### Metin Parçası
»»

Çuvaldız, İğne
Elaleme çuvaldız batırıyorum da kendime de bir iğne batırayım.
😉
Bir etkinlikte ayrı zamanlarda birlikte çalıştığım 2 eski iş arkadaşımla karşılaştım.
Gaye ile 1998 – 2006 yılları arasında; Zafer ile daha önce 1988 – 1993 yıllarında birlikte çalışmıştık.
Birbirlerine tanıştırırken “Zafer, en dehşet yıllarımda benim ekibimdeydi” dedim.
Gaye “o yıllarda benimle çalışmanın nasıl olduğunu” sordu. Zafer çok kısa bir cümleyle açıkladı.
“Biz Fredy’nin kabusu dizisini, mizah filmi diye seyrettik.”
O zamanlardaki sertliğimin biraz fazla olduğunu bugün söyleyebiliyorum.

««

### Gösterilen Bilgiler
»»

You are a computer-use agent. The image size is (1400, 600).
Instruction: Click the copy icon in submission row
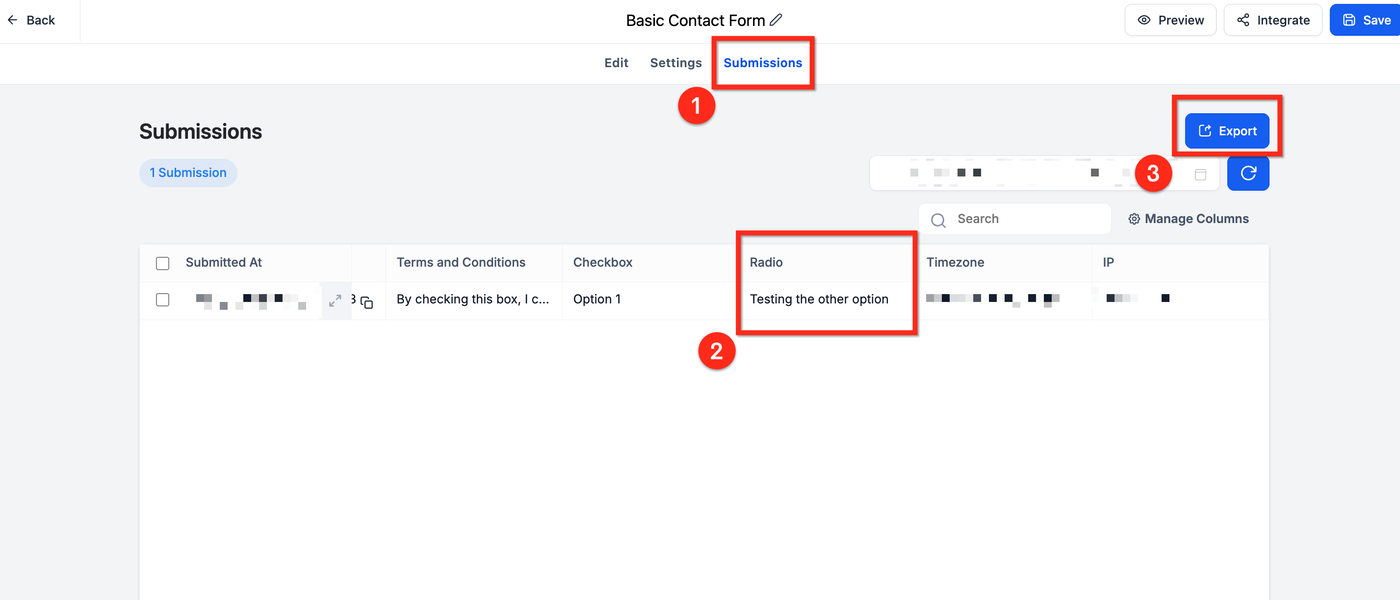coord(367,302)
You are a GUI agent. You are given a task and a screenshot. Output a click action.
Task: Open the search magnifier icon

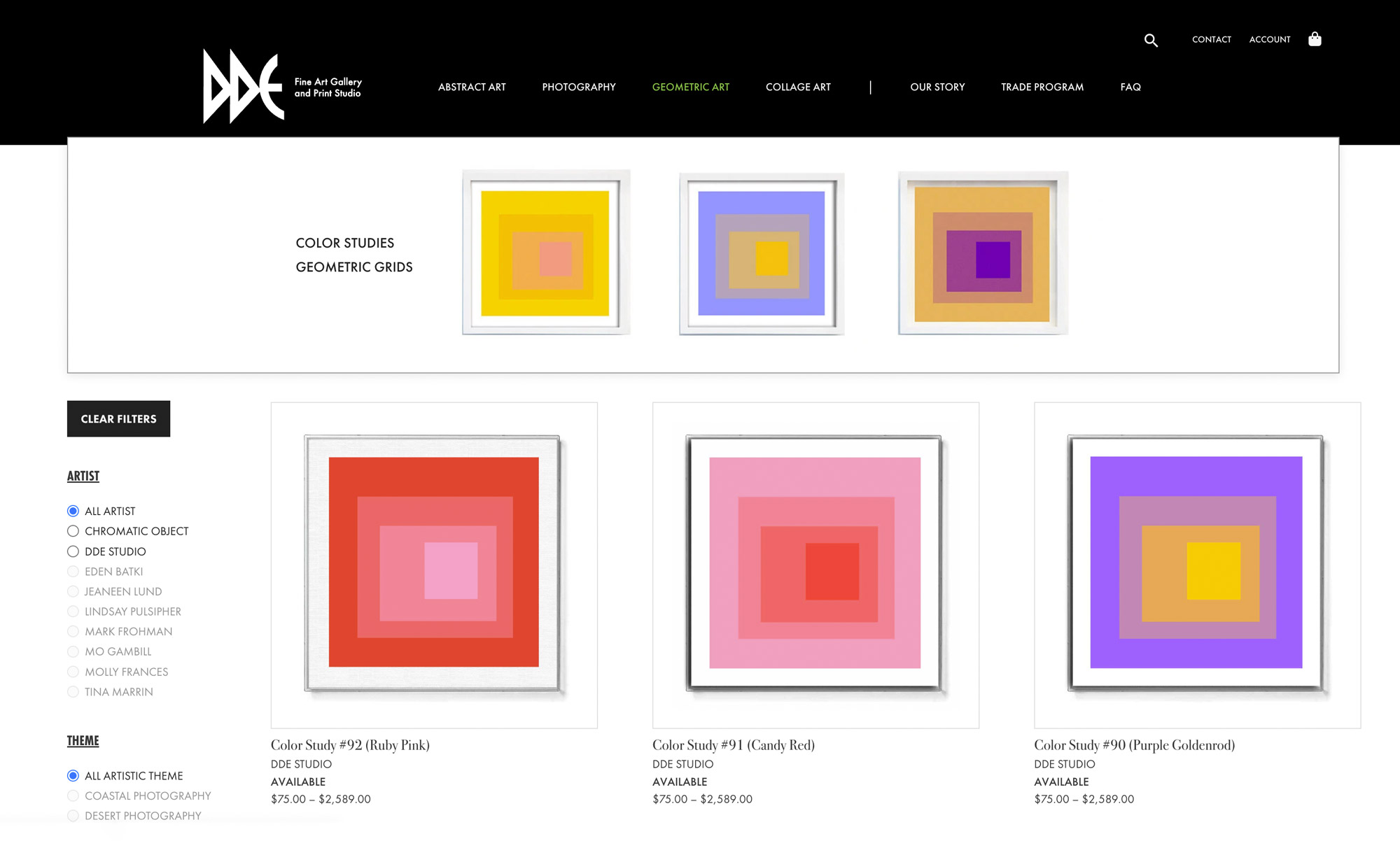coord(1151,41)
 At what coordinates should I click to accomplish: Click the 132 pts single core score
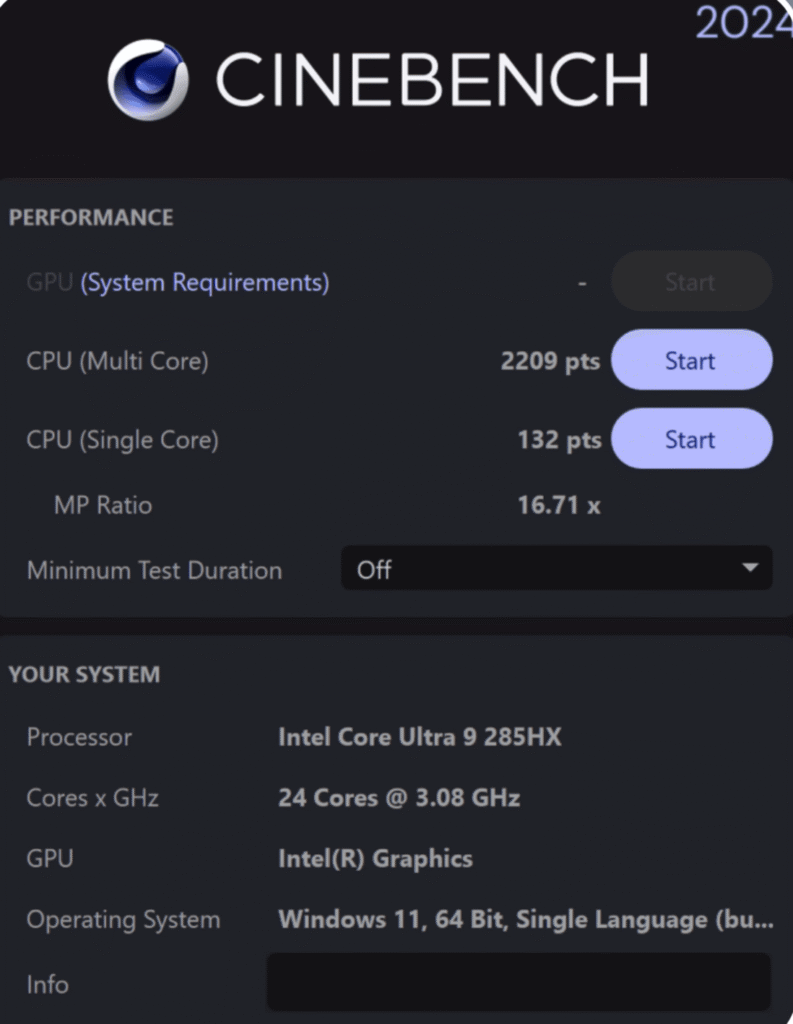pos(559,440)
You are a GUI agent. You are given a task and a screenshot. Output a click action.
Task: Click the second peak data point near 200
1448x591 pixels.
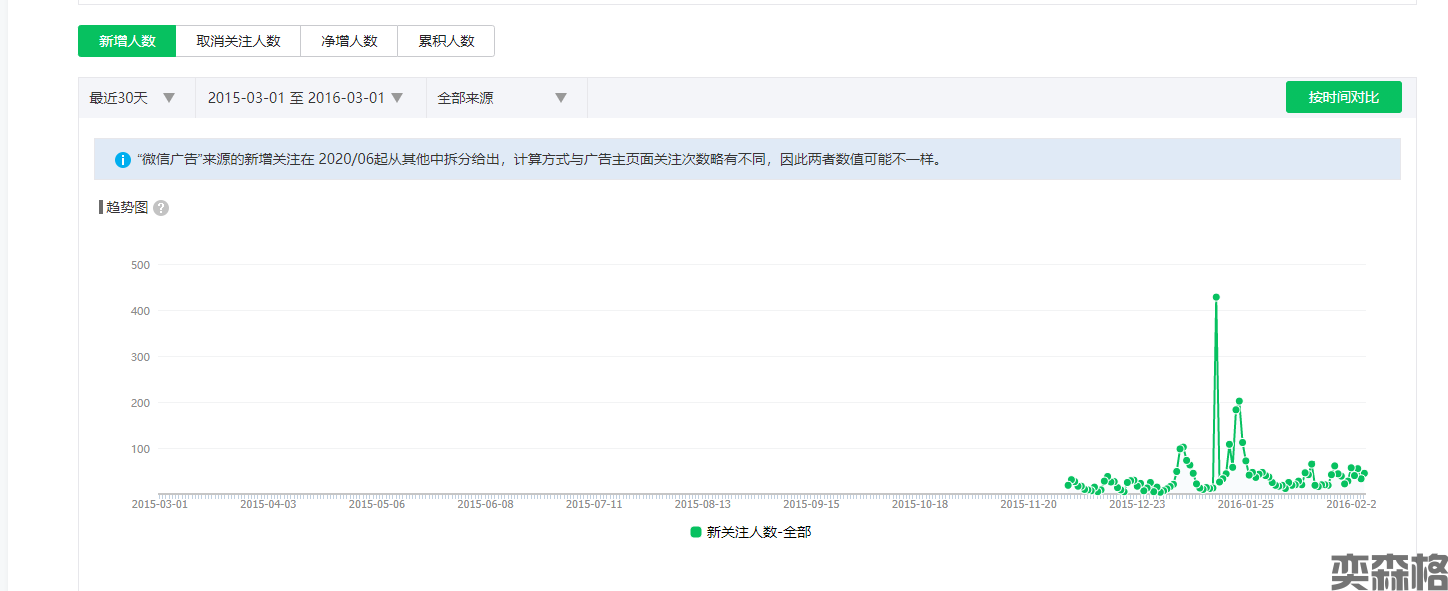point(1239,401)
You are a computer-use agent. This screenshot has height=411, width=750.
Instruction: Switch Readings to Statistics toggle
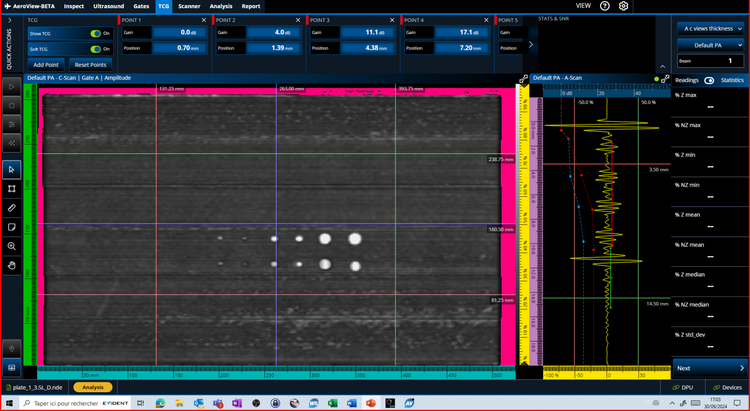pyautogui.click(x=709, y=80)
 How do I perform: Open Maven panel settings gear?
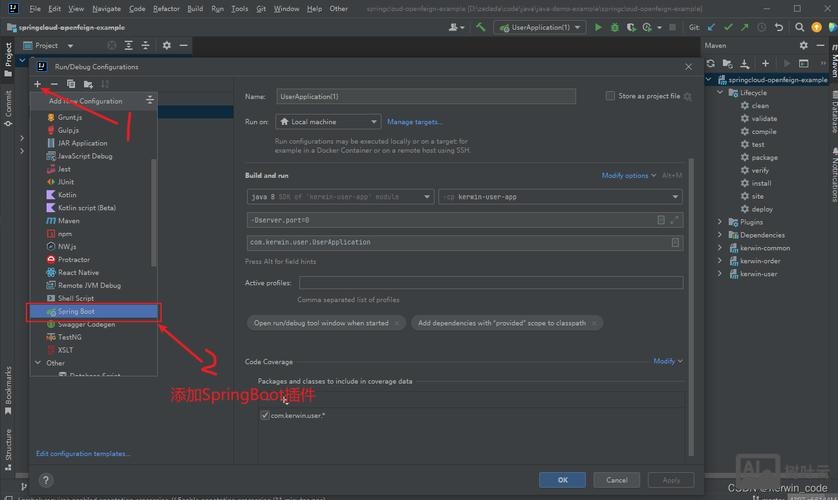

««

Lütfen metinde "Çuvaldız, İğne" ile "olduğunu bugün söyleyebiliyorum." arasındaki kısmı, bu iki ifade de dahil olmak üzere kelimesi kelimesine aktarın. Kayıtlar, metinden bağımsız ayrı bir malzemedir.

Çuvaldız, İğne
Elaleme çuvaldız batırıyorum da kendime de bir iğne batırayım.
😉
Bir etkinlikte ayrı zamanlarda birlikte çalıştığım 2 eski iş arkadaşımla karşılaştım.
Gaye ile 1998 – 2006 yılları arasında; Zafer ile daha önce 1988 – 1993 yıllarında birlikte çalışmıştık.
Birbirlerine tanıştırırken “Zafer, en dehşet yıllarımda benim ekibimdeydi” dedim.
Gaye “o yıllarda benimle çalışmanın nasıl olduğunu” sordu. Zafer çok kısa bir cümleyle açıkladı.
“Biz Fredy’nin kabusu dizisini, mizah filmi diye seyrettik.”
O zamanlardaki sertliğimin biraz fazla olduğunu bugün söyleyebiliyorum.